Update: The information I gave was erroneous about finding deep scan on the tool bar. I selected options and in advanced tab selected deep scan only. Then I selected the drive from the disks that were listed by clicking on the wedge next to the c:. A list came up that listed hard drives and one of them I was able to determine from its size or something like that determined from the list - it showed a drive without a letter hard drive 3 I think it was - now that drive is showing up as F: so they changed something. I did try to make an image of the drive I believe, but it didn't change anything that I noticed before I went ahead with the hard drive 3. Now the drive is drive F: 

So I don't know how to get into a dead disk anymore. I was successful by using deep scan and selecting the drive based on the hard drive name. But somehow the software has now made the drive unreadable - it says that the drive has no file system when yesterday it was able to read the file system. The only difference between then and now is the operation on it using Recuva Pro. I paid $18 (not much) for the privilege of waiting 36 hours for it to tell me that it had scanned all of the disks on my system and was able to recover everything on the C drive but nothing on the F: drive which it could now no longer read.

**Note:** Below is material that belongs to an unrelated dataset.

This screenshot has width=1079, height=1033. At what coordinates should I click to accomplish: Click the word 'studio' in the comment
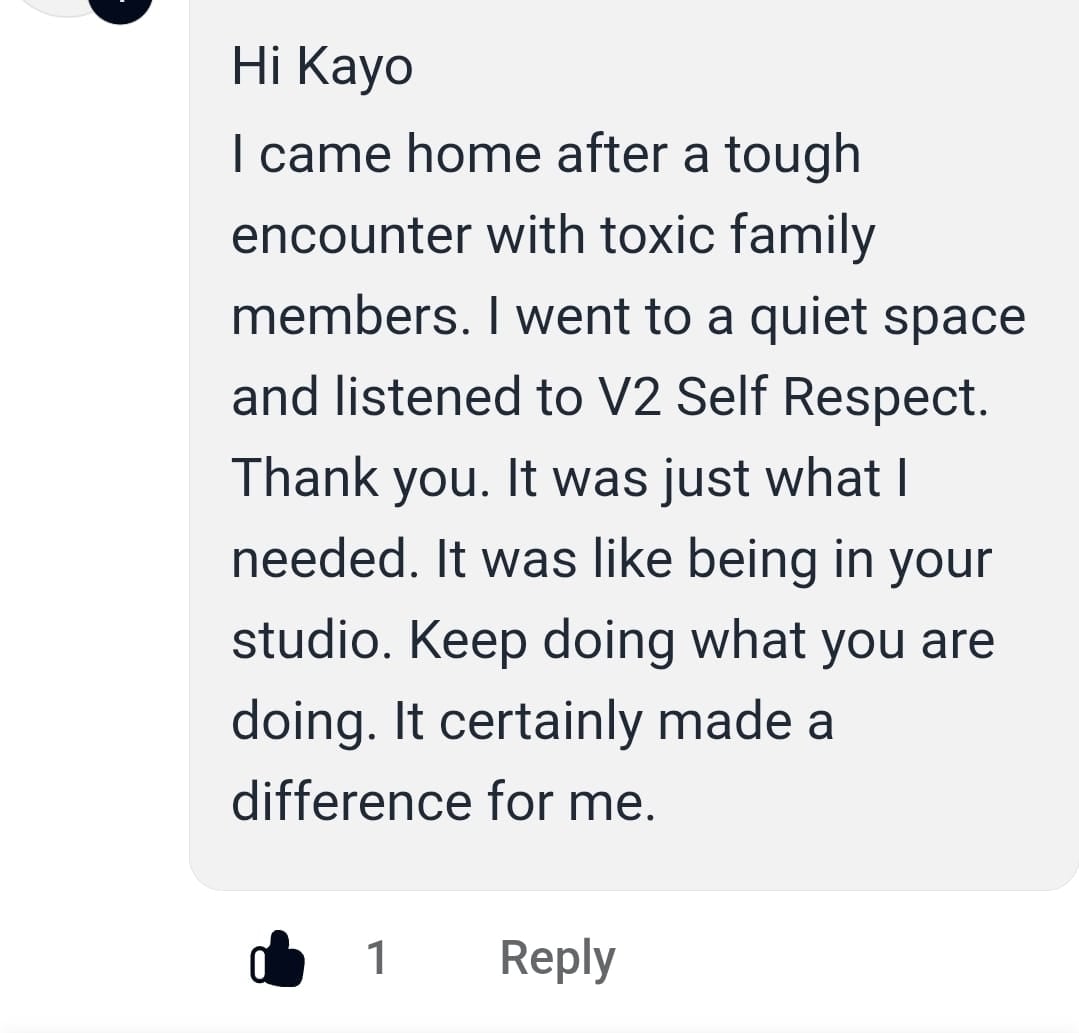pyautogui.click(x=306, y=639)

There is no warning that they actually rewrite the drive and it did indicate that it could not make an image of the drive which I tried first. I then selected the hard disk 3 which was the 3T drive with unallocated space and told it to deep scan which they indicated was a sector scan as I understood it. And as I said when it finished a day and a half later, it showed many files from the c: drive, I didn't see any from the F: drive. So I told it to recover the files (selected all) onto another 3 T external drive which was loaded as G: selected a location on the drive (path) and told it to add a new folder - it indicated the 'New Folder' and hung. After a few minutes, I said to cancel the operation. It waited for about 2 minutes and dumped the whole thing - stopped the program and lost all of the information. Upon bringing it back up, I see that I now had 9 drives on the system so I shut off most of them - including the G drive and a couple of others.

All I can figure is that they have a piss-poor gui and very little attempt to fix the problems with the program. I think that I will try to get my money back on this piece of junk.

I see by one of the comments under suggested improvements that someone said they should add such a warning about rewriting the drive. Good grief - couldn't make it work without rewriting things? It would seem it would be better to map the drive onto another virtual disk and create a virtual copy to work on by reading the sectors. Then they could try various methods on copies of the image to try to reconstruct the true image based on the info they found. Then by involving the user who might actually know something about the contents, ask him to verify things that he knew were right, from that they could get confidence as to their progress. As it is, it is a big waste of time. I also noticed that the drive I am using is a UEFI drive, I'll check, but I'll bet it now has an MBR file system and has been wiped as a result. Just a guess.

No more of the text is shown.